> MATERIAL SHOWN
◇ ◇ ◇ ◇ ◇ ◇ ◇

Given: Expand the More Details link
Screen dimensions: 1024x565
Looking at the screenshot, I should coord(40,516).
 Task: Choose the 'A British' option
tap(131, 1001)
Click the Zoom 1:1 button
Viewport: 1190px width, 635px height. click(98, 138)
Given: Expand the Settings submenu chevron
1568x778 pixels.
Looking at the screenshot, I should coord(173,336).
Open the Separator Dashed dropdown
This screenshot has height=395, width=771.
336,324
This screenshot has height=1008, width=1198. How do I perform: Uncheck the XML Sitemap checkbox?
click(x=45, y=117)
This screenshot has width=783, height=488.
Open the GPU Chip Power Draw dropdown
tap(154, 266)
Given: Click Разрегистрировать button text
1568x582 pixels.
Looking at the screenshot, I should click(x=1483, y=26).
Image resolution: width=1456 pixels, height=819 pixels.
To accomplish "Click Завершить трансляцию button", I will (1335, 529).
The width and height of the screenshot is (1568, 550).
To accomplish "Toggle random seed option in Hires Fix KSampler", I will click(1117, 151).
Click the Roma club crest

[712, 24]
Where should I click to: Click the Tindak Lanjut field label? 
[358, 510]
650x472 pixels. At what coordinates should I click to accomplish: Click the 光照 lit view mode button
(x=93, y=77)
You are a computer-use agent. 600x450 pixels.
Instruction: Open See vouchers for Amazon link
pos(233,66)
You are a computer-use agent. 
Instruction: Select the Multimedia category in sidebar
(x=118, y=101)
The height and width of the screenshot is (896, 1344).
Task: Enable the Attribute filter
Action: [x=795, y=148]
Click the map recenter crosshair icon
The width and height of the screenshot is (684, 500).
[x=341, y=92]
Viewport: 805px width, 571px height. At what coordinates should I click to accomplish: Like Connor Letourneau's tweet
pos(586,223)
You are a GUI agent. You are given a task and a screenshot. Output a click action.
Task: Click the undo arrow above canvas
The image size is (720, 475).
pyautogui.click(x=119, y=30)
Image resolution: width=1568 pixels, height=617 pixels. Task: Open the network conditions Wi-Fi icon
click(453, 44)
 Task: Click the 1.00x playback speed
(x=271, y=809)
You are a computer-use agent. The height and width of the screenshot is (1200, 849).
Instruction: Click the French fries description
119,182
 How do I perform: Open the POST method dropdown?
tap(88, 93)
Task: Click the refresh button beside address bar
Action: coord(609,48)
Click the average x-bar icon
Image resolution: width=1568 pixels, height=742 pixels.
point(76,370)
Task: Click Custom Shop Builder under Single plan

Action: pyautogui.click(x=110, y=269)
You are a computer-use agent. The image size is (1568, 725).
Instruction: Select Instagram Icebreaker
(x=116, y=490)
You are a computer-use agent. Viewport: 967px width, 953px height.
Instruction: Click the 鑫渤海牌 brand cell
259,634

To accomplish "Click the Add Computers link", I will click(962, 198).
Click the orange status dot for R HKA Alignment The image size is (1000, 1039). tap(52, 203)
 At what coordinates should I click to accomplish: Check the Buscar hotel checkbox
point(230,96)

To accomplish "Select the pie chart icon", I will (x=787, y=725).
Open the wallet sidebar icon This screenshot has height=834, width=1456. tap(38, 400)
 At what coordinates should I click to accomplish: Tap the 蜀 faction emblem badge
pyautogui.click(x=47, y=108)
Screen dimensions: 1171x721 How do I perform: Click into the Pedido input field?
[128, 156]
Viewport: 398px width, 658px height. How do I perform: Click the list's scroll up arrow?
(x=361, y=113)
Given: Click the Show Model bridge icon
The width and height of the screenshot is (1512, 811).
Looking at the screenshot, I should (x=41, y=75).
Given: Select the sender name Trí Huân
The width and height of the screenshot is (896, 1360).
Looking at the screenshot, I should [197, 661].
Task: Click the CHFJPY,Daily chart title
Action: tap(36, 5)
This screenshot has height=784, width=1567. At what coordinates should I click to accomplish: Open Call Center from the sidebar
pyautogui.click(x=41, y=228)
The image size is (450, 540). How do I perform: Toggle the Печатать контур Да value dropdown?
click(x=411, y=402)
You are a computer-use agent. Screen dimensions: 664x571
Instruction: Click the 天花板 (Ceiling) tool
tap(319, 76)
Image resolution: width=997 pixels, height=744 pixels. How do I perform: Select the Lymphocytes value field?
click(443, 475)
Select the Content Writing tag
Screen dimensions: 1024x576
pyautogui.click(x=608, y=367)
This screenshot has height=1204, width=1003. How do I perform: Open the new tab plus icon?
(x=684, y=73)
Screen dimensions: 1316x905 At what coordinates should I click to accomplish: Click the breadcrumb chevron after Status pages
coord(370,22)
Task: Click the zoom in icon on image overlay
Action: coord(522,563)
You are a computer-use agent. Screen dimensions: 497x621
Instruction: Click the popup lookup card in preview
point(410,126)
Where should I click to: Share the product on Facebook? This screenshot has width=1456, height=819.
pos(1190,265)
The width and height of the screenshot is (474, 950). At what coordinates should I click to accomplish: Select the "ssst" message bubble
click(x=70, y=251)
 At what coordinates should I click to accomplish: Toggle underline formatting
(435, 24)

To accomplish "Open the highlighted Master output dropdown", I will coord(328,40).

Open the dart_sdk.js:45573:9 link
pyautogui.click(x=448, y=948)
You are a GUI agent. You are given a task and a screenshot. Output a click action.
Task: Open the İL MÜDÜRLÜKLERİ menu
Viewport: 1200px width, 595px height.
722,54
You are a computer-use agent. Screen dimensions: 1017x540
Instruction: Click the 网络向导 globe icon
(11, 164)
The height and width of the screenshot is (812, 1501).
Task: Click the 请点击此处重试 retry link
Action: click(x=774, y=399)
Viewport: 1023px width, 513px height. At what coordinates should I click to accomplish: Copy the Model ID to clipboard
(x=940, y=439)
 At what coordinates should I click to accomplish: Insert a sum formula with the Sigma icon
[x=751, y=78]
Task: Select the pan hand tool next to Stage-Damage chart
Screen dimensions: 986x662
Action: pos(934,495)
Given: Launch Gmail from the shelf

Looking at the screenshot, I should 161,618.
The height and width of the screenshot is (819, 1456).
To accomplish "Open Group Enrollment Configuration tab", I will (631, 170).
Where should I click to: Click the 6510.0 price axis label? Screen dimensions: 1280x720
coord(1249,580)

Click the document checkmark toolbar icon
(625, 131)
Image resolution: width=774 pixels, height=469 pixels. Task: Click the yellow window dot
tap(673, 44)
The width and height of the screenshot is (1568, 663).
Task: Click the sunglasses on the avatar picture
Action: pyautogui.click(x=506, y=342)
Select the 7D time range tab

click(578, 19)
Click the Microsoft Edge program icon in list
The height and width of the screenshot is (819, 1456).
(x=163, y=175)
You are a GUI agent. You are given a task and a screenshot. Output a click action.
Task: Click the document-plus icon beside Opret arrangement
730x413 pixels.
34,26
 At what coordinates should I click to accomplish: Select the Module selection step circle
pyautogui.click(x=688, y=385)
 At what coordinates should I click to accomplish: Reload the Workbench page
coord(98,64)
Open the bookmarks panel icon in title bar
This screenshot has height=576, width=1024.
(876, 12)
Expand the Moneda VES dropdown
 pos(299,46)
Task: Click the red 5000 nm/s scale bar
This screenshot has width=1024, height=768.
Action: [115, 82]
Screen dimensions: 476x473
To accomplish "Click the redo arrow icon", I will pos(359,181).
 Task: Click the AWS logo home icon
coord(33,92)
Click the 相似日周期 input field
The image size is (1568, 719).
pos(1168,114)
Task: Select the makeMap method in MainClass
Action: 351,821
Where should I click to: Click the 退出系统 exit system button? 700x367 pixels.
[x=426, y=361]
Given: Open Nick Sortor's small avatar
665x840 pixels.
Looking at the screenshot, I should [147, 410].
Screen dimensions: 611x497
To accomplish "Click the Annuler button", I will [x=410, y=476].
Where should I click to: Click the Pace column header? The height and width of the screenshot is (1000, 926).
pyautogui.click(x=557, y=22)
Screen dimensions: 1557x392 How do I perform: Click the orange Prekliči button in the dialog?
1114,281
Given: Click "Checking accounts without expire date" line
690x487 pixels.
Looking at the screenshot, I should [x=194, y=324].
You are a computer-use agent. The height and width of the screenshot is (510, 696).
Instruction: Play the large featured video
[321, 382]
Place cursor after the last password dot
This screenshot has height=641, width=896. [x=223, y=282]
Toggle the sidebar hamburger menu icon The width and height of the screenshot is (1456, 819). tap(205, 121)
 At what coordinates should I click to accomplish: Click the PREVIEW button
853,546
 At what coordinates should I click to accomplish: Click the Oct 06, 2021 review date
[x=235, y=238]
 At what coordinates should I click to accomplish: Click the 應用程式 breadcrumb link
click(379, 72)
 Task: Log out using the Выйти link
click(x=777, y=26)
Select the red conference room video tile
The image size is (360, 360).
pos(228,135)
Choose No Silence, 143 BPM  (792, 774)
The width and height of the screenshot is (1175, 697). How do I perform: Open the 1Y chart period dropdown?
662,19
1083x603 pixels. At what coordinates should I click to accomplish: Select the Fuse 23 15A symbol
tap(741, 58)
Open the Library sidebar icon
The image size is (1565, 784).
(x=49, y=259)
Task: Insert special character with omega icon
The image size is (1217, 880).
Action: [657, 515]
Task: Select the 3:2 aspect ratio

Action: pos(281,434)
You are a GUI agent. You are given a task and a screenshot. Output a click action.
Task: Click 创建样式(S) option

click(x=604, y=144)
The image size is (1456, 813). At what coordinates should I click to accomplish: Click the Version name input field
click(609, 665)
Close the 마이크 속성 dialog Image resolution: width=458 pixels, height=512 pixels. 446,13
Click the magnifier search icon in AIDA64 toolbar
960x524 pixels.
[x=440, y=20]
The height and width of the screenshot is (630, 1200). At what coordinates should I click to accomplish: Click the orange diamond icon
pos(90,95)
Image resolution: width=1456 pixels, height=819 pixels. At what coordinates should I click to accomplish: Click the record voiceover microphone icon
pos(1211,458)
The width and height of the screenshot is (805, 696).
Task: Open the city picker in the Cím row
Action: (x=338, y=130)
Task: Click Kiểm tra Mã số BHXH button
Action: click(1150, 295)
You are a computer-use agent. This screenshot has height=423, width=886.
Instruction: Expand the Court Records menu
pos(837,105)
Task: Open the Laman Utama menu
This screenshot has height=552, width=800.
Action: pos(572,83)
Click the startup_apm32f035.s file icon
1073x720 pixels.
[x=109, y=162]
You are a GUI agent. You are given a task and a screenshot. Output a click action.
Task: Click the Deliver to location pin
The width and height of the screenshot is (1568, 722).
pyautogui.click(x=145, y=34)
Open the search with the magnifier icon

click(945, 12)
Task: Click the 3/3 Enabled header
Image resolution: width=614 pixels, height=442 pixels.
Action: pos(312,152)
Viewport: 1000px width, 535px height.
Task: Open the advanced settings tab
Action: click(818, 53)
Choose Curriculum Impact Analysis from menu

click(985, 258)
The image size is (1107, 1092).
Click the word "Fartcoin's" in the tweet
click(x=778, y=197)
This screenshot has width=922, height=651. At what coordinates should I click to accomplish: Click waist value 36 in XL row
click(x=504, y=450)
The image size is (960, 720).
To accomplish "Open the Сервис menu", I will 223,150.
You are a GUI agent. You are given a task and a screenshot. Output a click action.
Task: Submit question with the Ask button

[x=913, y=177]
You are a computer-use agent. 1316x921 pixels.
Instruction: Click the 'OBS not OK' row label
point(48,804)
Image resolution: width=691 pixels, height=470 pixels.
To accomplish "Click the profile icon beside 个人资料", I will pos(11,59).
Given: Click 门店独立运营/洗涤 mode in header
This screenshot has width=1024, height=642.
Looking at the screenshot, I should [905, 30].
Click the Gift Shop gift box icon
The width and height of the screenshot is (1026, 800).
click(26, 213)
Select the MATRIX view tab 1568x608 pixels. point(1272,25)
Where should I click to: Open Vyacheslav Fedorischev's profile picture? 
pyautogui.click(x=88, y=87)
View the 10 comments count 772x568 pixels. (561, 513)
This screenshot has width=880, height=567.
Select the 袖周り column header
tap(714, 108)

◇ ◇ ◇ ◇ ◇ ◇ ◇

> THE REQUEST
Set down the records above verbatim, beginning with their first line and ending after the line that contains "will (1335, 529).", including both of those lines.

> WRITTEN ANSWER
Given: Expand the More Details link
Screen dimensions: 1024x565
Looking at the screenshot, I should coord(40,516).
 Task: Choose the 'A British' option
tap(131, 1001)
Click the Zoom 1:1 button
Viewport: 1190px width, 635px height. click(98, 138)
Given: Expand the Settings submenu chevron
1568x778 pixels.
Looking at the screenshot, I should coord(173,336).
Open the Separator Dashed dropdown
This screenshot has height=395, width=771.
336,324
This screenshot has height=1008, width=1198. How do I perform: Uncheck the XML Sitemap checkbox?
click(x=45, y=117)
This screenshot has width=783, height=488.
Open the GPU Chip Power Draw dropdown
tap(154, 266)
Given: Click Разрегистрировать button text
1568x582 pixels.
Looking at the screenshot, I should click(x=1483, y=26).
Image resolution: width=1456 pixels, height=819 pixels.
To accomplish "Click Завершить трансляцию button", I will (1335, 529).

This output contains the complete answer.